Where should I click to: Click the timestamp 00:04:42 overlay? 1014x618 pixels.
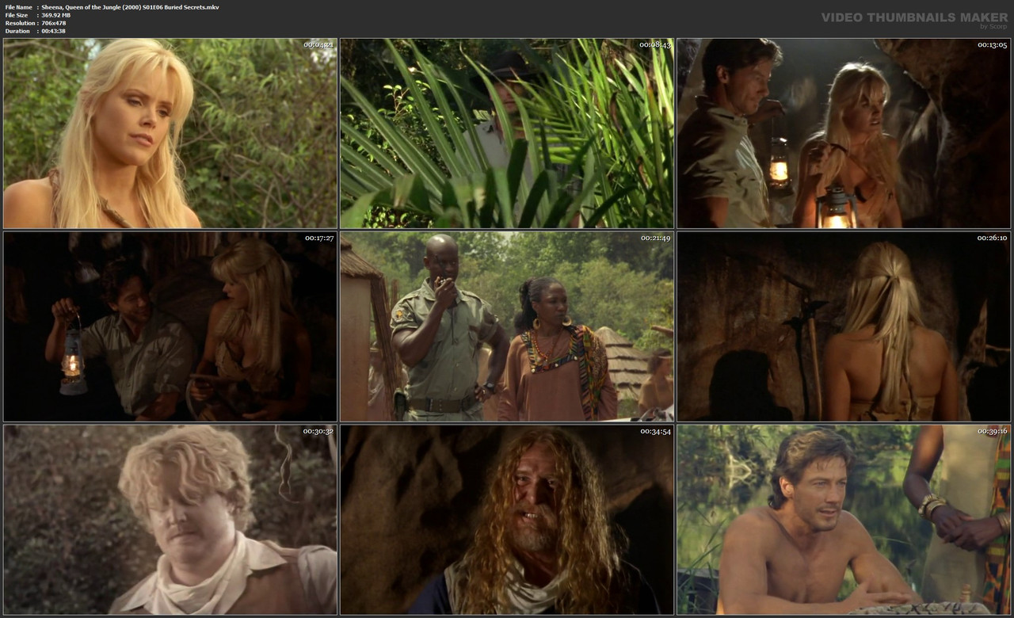(317, 45)
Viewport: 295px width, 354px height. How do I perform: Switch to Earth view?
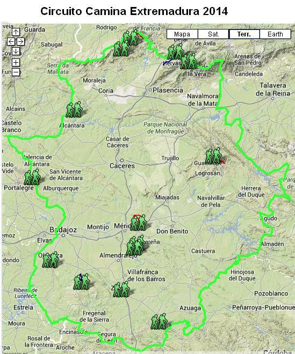[275, 34]
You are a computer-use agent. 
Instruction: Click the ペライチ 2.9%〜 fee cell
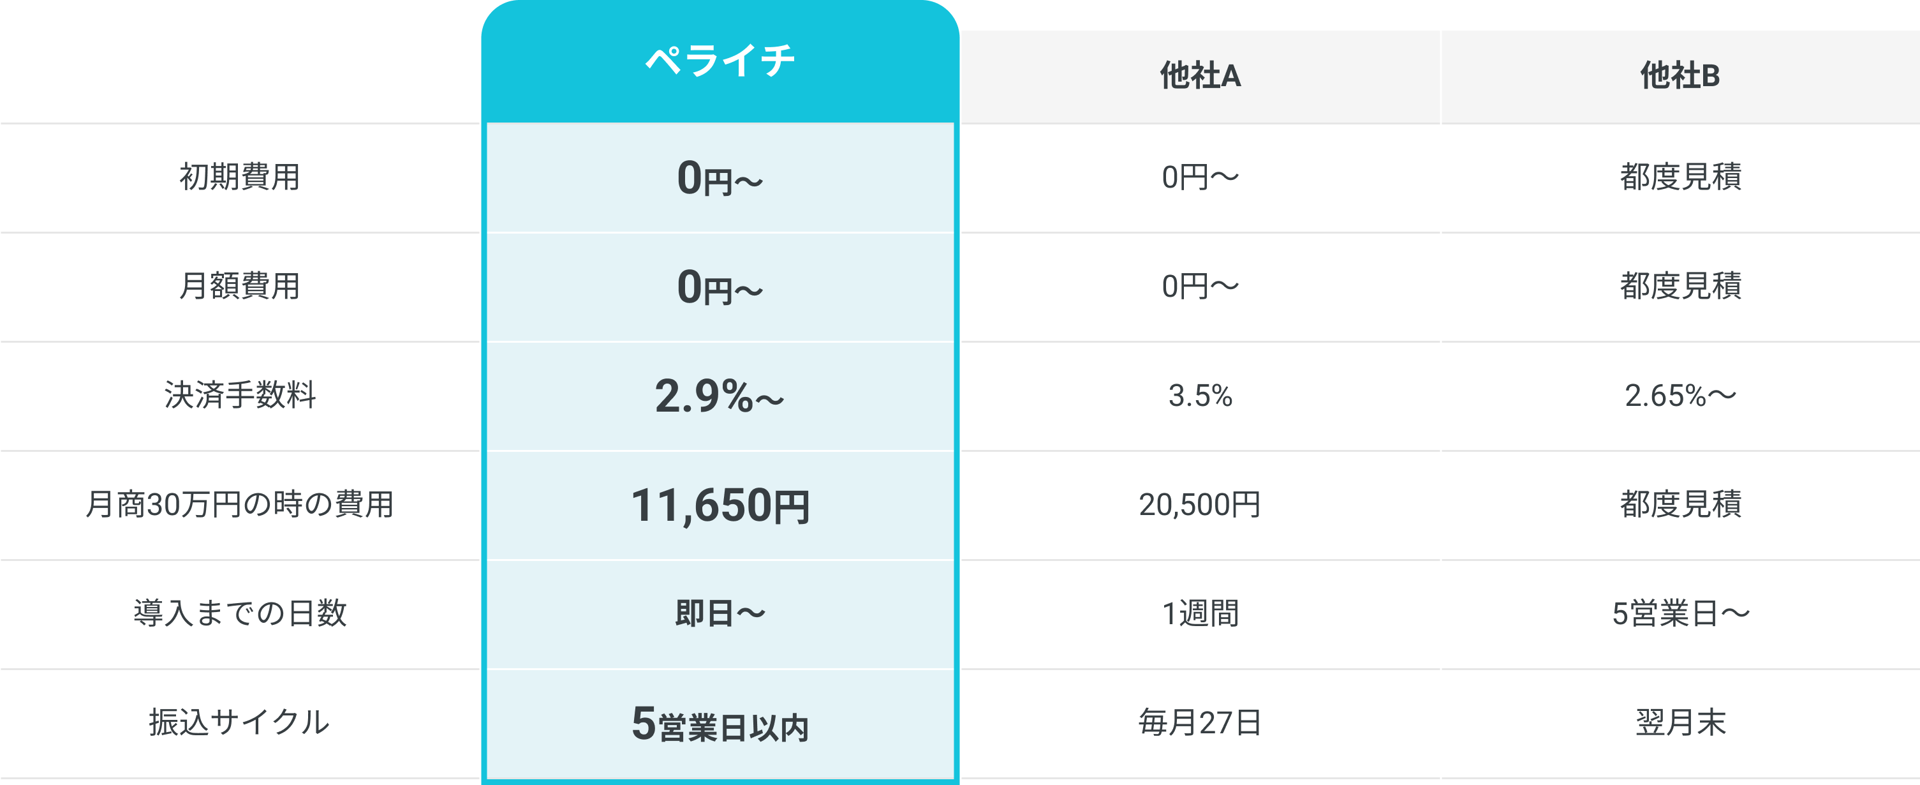pos(720,396)
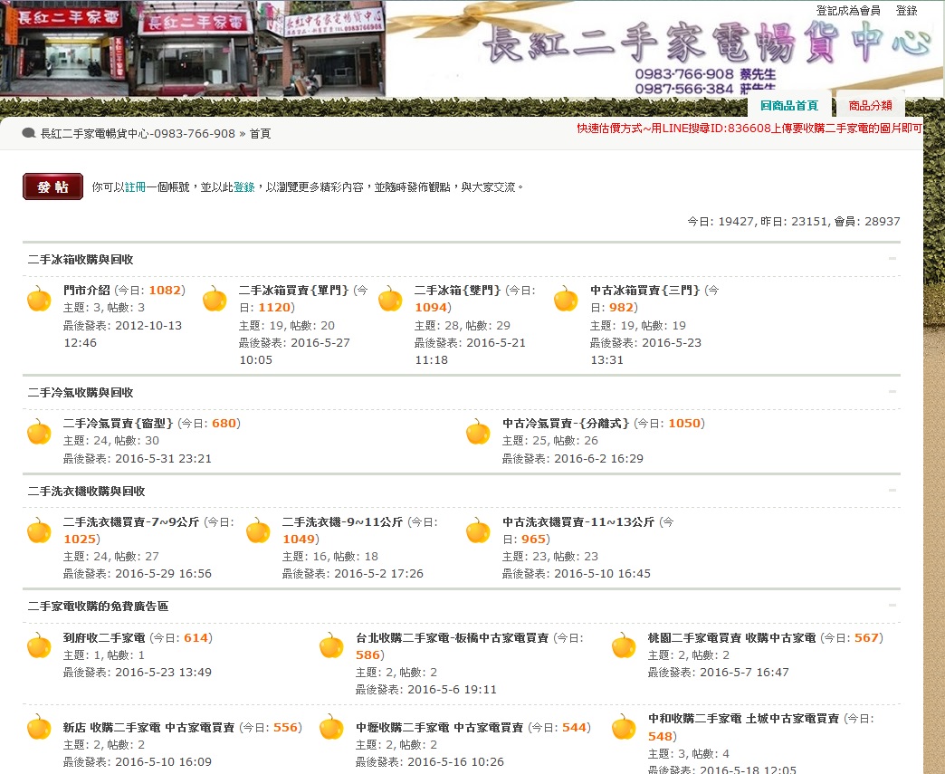Collapse the 二手洗衣機收購與回收 section
945x774 pixels.
893,491

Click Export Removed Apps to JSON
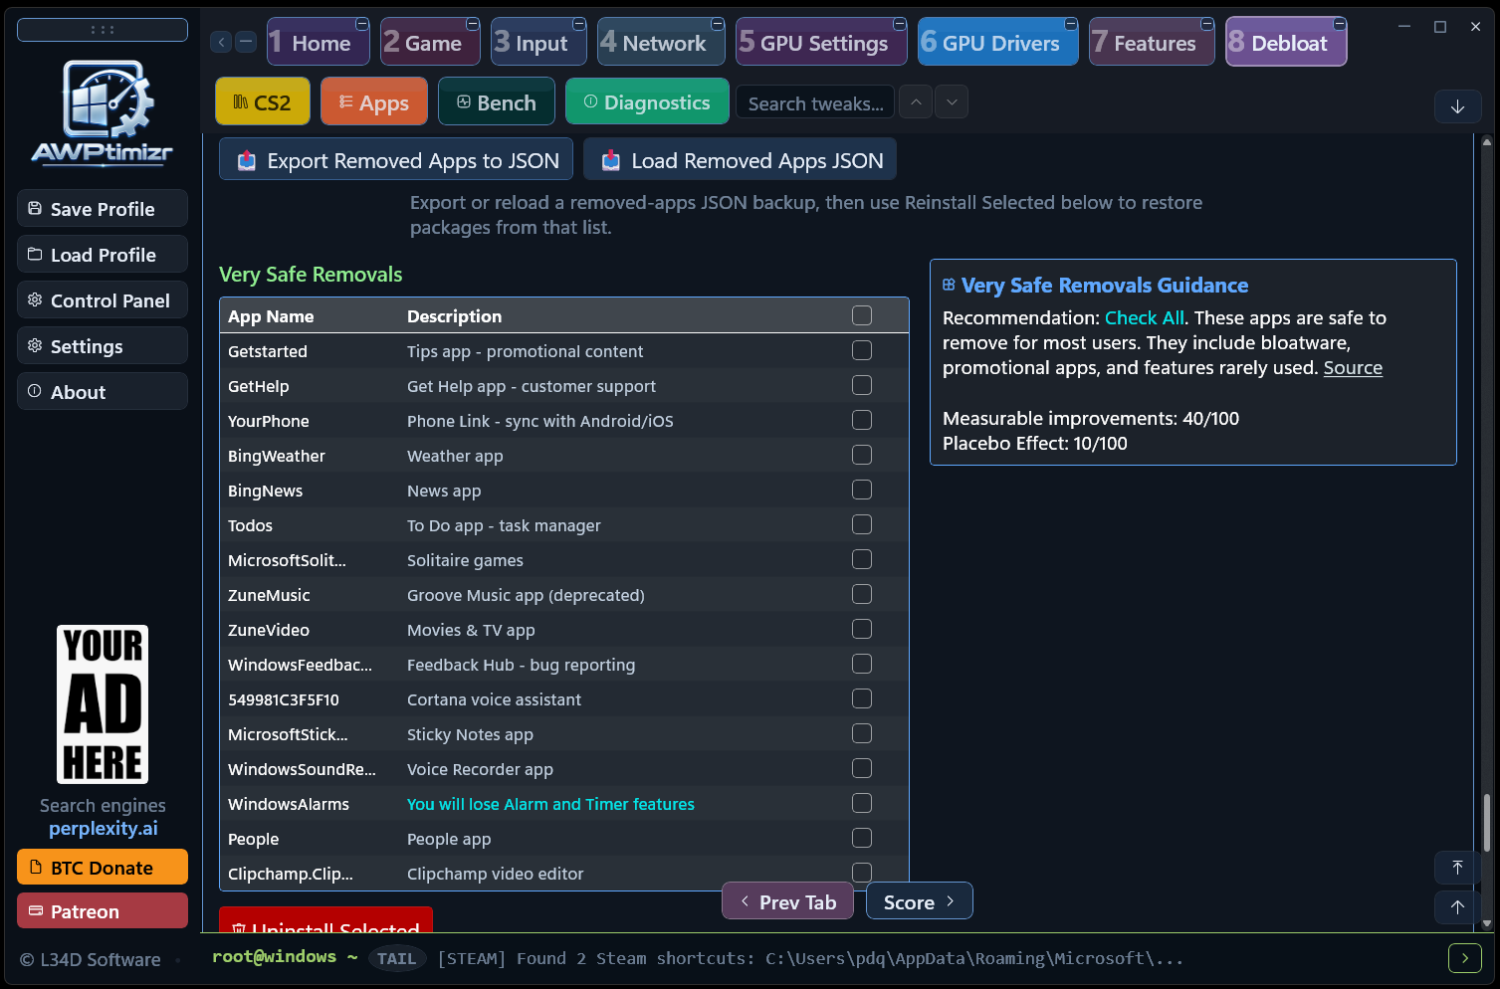click(x=396, y=160)

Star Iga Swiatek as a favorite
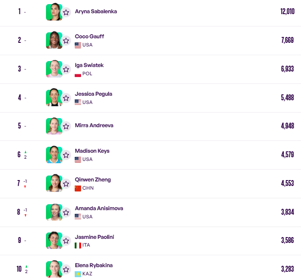[66, 69]
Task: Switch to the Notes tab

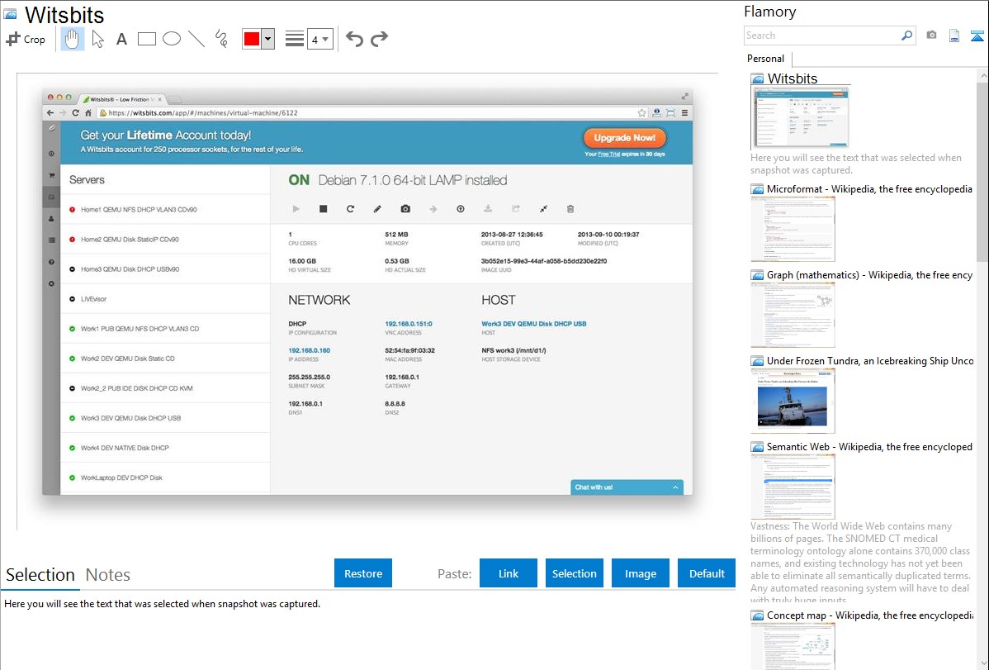Action: click(108, 575)
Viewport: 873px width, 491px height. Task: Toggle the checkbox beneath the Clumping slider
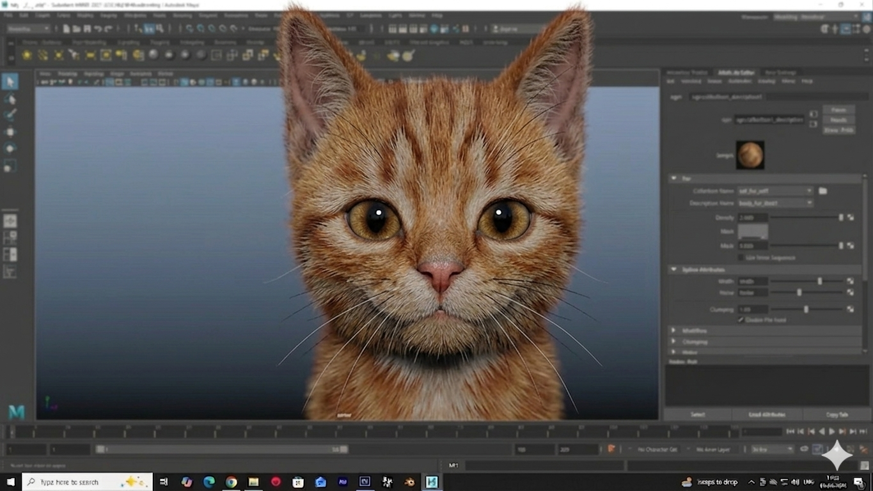pyautogui.click(x=741, y=319)
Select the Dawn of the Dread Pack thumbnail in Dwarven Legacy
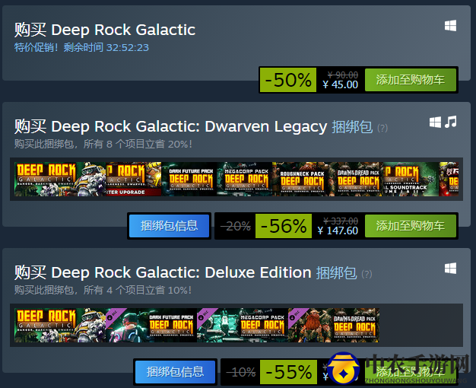 (356, 179)
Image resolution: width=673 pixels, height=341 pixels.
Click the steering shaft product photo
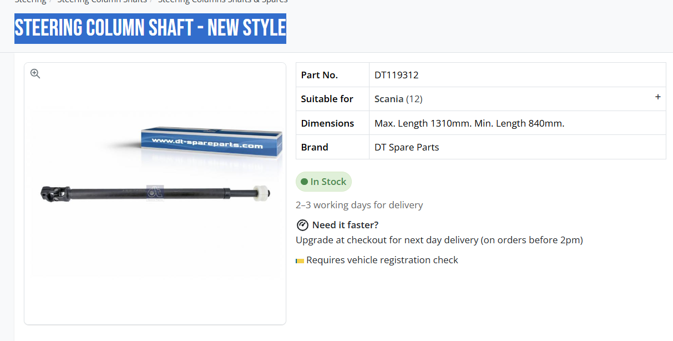pyautogui.click(x=155, y=193)
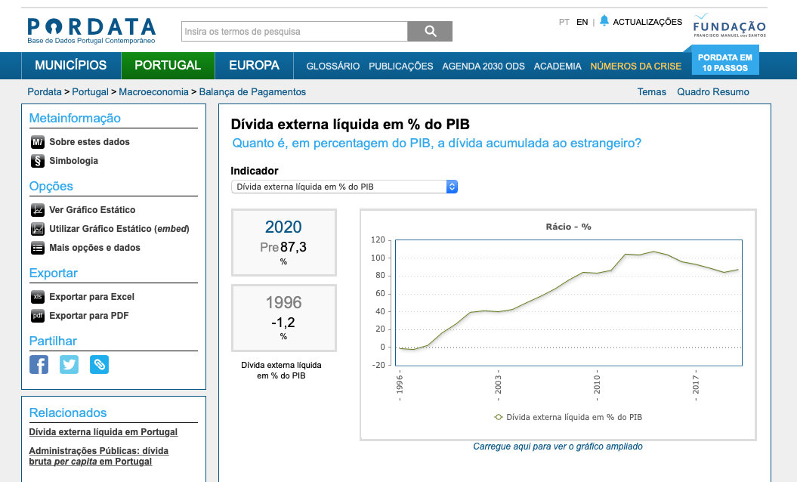Click in the search terms input field
This screenshot has height=482, width=797.
(295, 32)

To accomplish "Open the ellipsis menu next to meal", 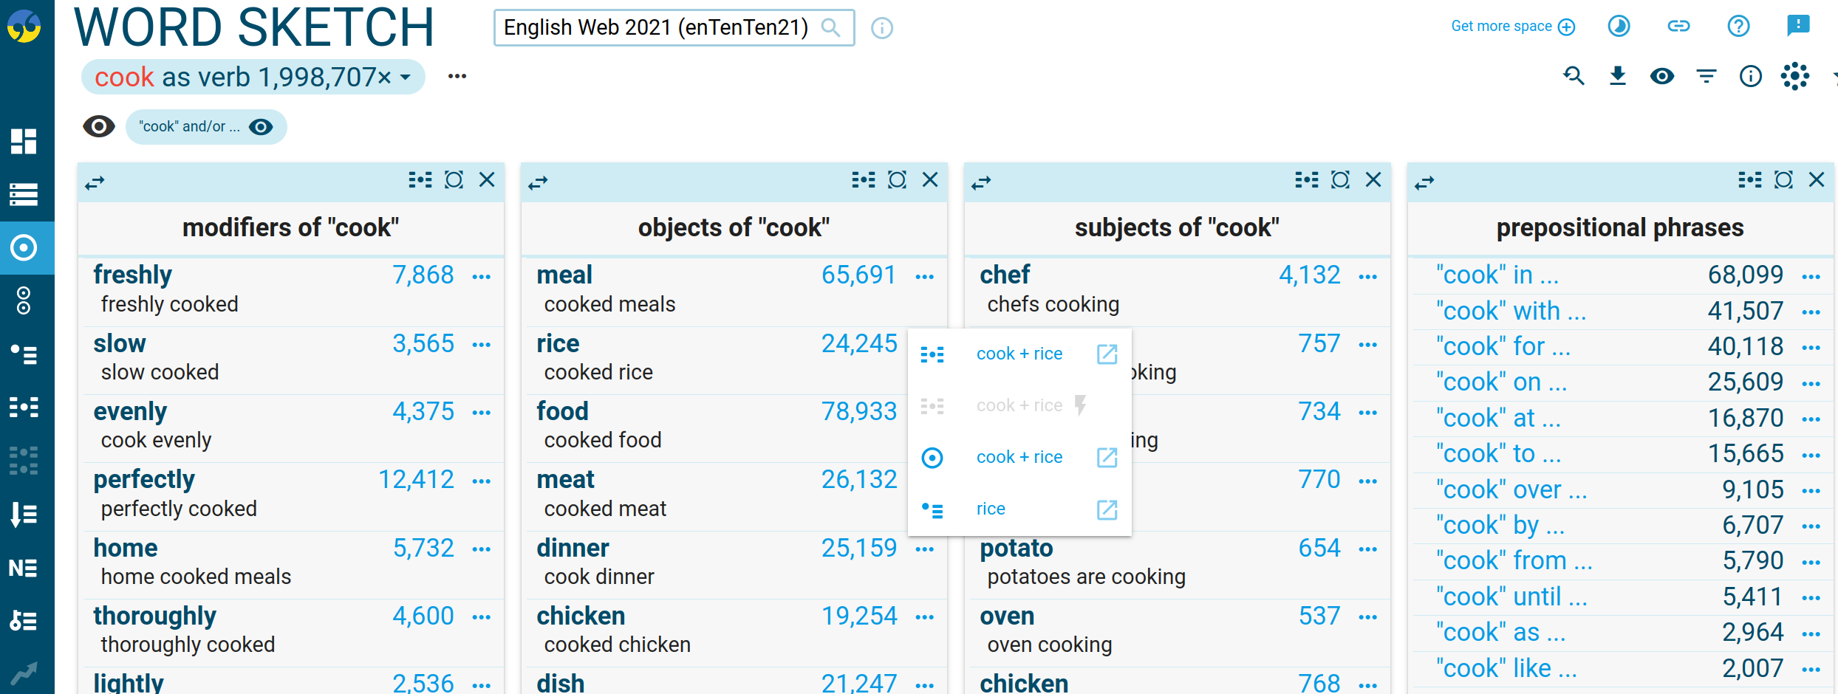I will [926, 275].
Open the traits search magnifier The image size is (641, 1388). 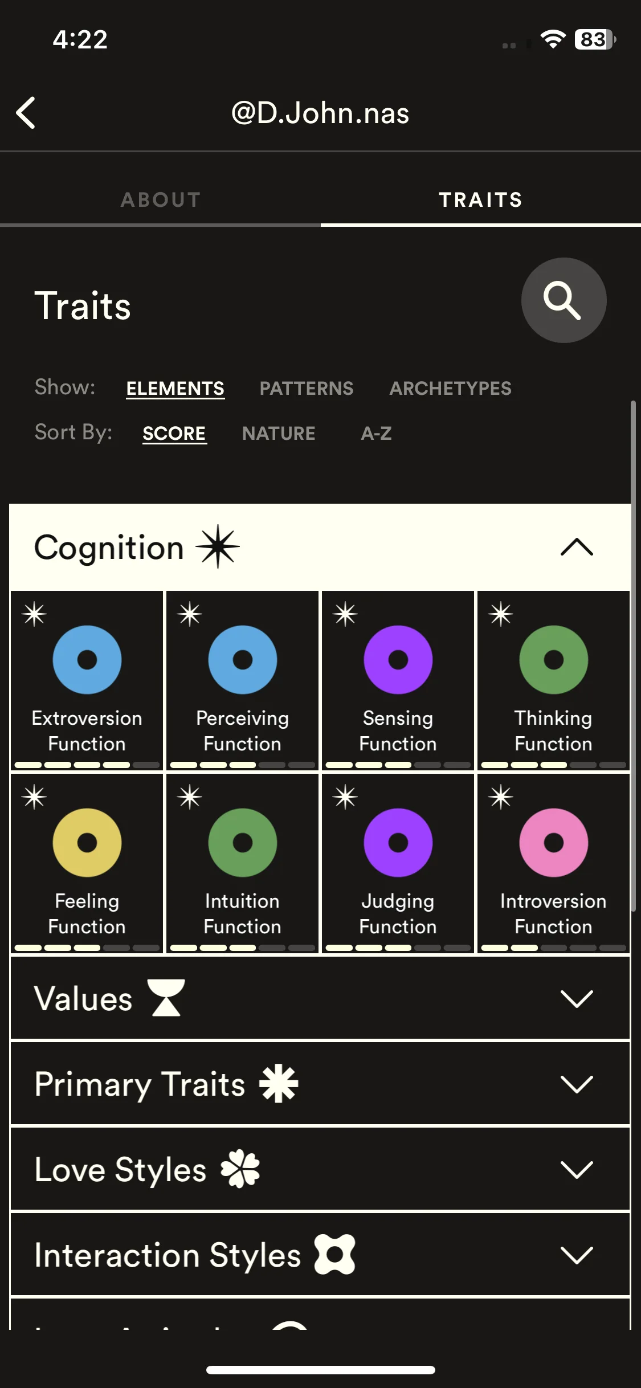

........

### Instructions for the task
Give again, please, precisely the lines that begin the records and run through the line with "Image resolution: width=673" in it, keeping both end lines and dropping any pictures.

### Response for this exercise
Where should I click to: Click the timestamp 00:04:42 overlay? 1014x618 pixels.
(317, 45)
Viewport: 295px width, 354px height. How do I perform: Switch to Earth view?
[275, 34]
You are a computer-use agent. 
Instruction: Click the ペライチ 2.9%〜 fee cell
pos(720,396)
Collapse the 二手洗衣機收購與回收 section
945x774 pixels.
893,491

Click Export Removed Apps to JSON
click(x=396, y=160)

Star Iga Swiatek as a favorite
[66, 69]
Task: Switch to the Notes tab

Action: click(108, 575)
Viewport: 873px width, 491px height. Task: Toggle the checkbox beneath the Clumping slider
pyautogui.click(x=741, y=319)
Select the Dawn of the Dread Pack thumbnail in Dwarven Legacy
 (356, 179)
Image resolution: width=673 pixels, height=341 pixels.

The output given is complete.